━━━━━ Text segment ━━━━━
Bikes, once the province of young teens, have gone mainstream. More and more streets have bike lanes to control their flow.

Chicago has bought 750 bikes for a Divvy Rental System to make bikes available to those who don’t have their own wheels. Over the next year the city will have 4,000 bikes in 400 biking stations for riders who reject the car-centric culture we are so used to.

No rental service yet in Arlington Heights, but we certainly have bike enthusiasts. The slots at the railroad station often overflow.

In 1954 when we moved to Arlington, there was one bike locked to a telephone pole at the station. And it belonged to my husband.

Grown-ups weren’t riding bikes in 1954. Locals traditionally had been used to walking long distances. There were commuters who walked in from Buffalo Grove every weekday and stowed their boots, in season, under Runge’s porch at Dunton and Willow. There was a plowed sidewalk from Runge’s to the station.
━━━━━ Supplied records ━━━━━
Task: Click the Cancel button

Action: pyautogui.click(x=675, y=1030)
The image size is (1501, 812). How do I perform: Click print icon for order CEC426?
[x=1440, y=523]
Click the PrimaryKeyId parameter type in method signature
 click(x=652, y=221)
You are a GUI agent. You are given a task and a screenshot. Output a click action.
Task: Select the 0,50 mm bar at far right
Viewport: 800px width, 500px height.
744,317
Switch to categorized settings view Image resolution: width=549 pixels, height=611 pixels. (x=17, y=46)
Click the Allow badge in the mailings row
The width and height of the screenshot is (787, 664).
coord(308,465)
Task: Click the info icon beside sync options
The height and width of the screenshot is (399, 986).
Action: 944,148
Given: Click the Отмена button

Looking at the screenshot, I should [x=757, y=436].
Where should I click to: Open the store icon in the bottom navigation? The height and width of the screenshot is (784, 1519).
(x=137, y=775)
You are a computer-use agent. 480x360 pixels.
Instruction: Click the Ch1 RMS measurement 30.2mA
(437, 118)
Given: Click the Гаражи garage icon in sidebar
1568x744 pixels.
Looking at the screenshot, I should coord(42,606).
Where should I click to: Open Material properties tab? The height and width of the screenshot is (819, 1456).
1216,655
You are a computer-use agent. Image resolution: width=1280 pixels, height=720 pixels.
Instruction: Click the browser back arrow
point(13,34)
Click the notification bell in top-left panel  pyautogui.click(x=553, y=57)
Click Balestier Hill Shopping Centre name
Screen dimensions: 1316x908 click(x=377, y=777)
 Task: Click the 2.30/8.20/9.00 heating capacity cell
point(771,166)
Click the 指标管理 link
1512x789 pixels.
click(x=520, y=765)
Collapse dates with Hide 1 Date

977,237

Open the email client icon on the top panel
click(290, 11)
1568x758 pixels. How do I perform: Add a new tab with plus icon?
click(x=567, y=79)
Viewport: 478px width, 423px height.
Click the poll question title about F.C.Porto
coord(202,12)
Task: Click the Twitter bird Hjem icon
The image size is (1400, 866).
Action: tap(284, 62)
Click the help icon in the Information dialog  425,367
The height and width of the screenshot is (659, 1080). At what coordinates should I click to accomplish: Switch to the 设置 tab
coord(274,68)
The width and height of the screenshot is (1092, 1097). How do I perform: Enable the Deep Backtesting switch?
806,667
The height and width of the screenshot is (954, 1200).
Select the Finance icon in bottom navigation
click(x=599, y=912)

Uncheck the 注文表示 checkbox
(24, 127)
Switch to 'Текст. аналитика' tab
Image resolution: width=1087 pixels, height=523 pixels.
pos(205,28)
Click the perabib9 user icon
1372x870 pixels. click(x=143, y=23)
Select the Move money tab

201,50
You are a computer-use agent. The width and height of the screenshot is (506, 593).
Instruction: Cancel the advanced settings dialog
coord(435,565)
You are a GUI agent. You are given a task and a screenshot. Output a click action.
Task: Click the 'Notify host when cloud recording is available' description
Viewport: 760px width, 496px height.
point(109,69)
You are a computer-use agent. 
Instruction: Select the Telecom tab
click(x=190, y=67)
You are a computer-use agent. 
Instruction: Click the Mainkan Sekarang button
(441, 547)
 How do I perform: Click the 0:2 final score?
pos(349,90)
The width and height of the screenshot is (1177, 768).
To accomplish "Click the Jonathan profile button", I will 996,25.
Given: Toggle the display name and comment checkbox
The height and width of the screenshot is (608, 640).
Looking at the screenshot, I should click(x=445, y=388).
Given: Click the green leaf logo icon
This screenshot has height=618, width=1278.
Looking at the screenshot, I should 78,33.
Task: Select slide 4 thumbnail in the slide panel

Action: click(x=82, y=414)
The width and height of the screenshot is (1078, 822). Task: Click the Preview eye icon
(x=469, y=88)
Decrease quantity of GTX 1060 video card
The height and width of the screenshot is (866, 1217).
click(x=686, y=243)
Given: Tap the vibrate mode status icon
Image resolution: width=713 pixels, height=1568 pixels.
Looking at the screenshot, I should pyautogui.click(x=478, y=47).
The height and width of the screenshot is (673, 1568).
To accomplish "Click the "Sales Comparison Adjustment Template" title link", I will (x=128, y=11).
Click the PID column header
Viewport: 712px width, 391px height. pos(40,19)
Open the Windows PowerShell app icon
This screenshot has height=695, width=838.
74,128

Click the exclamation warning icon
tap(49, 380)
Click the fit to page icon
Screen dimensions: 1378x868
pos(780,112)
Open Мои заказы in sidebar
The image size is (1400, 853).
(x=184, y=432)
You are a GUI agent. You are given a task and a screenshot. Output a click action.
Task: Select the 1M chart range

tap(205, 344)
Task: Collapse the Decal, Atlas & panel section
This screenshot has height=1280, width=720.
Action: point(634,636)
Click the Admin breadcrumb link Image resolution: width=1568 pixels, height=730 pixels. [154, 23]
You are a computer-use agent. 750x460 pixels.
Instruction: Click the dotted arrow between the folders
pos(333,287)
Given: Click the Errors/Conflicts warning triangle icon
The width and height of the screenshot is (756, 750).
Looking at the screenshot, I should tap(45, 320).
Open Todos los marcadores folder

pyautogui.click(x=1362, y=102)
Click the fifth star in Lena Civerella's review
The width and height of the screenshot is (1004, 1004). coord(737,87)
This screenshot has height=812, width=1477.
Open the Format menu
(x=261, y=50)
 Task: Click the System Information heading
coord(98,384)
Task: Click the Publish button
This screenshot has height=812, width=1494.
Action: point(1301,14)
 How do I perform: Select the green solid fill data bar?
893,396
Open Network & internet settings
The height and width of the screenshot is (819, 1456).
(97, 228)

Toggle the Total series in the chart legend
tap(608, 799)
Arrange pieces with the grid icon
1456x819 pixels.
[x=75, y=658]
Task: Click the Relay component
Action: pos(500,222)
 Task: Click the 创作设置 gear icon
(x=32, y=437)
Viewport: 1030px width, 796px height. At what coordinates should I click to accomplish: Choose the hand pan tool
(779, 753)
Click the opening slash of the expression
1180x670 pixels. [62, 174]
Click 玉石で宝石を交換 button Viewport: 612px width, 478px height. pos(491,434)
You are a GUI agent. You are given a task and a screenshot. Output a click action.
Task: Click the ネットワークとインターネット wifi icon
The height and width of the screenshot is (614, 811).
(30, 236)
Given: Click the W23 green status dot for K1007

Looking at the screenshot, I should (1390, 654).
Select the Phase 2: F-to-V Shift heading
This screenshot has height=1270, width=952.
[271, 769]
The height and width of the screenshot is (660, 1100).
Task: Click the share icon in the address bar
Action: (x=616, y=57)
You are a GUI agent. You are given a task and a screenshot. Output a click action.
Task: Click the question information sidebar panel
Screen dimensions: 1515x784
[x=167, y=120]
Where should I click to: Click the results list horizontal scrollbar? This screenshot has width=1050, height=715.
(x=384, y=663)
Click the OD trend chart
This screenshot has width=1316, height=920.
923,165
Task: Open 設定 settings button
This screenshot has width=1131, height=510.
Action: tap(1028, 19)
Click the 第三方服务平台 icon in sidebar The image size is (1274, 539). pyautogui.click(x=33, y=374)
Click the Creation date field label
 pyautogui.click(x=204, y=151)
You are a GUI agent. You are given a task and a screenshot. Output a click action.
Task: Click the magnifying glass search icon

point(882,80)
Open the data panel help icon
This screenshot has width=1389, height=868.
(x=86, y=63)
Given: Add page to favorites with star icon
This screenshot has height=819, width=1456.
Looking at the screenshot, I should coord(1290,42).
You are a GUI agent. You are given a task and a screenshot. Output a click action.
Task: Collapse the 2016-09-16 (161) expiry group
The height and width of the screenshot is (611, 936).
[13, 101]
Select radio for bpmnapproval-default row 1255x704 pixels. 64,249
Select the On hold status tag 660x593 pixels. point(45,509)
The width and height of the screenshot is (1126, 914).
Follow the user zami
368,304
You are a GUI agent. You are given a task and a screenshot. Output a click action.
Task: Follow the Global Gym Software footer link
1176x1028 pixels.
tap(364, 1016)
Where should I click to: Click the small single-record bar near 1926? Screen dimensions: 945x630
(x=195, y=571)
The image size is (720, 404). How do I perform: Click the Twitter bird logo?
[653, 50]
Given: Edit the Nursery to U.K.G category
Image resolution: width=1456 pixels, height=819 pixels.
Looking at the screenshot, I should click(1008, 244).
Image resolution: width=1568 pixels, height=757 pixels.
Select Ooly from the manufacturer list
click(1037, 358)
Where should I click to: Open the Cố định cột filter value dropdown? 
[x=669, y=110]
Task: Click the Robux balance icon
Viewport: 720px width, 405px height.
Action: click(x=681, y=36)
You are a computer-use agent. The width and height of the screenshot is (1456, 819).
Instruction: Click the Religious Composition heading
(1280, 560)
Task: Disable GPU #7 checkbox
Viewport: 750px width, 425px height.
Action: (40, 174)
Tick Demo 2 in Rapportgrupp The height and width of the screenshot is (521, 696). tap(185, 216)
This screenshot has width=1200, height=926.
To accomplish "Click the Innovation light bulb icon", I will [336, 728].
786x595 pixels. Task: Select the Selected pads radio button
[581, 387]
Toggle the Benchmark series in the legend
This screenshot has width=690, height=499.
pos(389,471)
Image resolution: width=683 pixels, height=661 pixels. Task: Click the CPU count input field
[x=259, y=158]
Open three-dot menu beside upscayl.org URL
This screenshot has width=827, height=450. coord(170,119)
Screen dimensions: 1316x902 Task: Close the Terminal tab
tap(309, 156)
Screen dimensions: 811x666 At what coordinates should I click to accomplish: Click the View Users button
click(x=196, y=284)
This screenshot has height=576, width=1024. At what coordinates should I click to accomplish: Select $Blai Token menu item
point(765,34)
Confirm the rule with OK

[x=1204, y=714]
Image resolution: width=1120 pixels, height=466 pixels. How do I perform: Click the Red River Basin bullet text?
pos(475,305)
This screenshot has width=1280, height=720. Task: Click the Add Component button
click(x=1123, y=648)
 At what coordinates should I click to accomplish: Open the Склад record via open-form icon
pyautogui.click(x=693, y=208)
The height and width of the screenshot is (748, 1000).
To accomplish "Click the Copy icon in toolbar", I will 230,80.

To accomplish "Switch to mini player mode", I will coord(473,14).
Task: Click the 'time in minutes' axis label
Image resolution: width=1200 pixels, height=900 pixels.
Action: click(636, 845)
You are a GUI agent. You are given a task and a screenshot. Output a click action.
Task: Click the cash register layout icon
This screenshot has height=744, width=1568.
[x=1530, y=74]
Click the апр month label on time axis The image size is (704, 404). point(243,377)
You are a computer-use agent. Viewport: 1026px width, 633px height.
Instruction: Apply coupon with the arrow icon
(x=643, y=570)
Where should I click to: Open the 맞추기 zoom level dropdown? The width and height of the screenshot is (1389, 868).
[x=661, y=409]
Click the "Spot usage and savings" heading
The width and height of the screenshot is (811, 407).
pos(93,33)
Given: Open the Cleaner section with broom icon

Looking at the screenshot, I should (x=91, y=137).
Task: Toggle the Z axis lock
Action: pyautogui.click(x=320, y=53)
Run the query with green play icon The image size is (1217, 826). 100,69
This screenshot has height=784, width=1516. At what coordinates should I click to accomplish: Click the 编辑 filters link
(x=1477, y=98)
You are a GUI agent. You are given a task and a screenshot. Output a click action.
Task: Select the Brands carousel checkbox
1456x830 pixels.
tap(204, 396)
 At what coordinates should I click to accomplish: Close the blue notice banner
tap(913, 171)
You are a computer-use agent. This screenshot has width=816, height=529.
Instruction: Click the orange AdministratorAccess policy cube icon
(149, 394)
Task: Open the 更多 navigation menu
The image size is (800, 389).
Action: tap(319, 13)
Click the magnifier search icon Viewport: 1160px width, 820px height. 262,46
━━━━━
__Problem description__.
Using the text on bikes above, decide whether each statement agrees with it, and back each yes or no with the deciding words quoted from the text. 1. Chicago expects to have 4,000 bikes in 400 stations within the next year. 2. Arlington Heights already has a bike rental service. 3. In 1954 several bikes were locked up at the Arlington station.

__Task solution__.
1. Yes: "Over the next year the city will have 4,000 bikes in 400 biking stations"
2. No: "No rental service yet in Arlington Heights"
3. No: "there was one bike locked to a telephone pole at the station"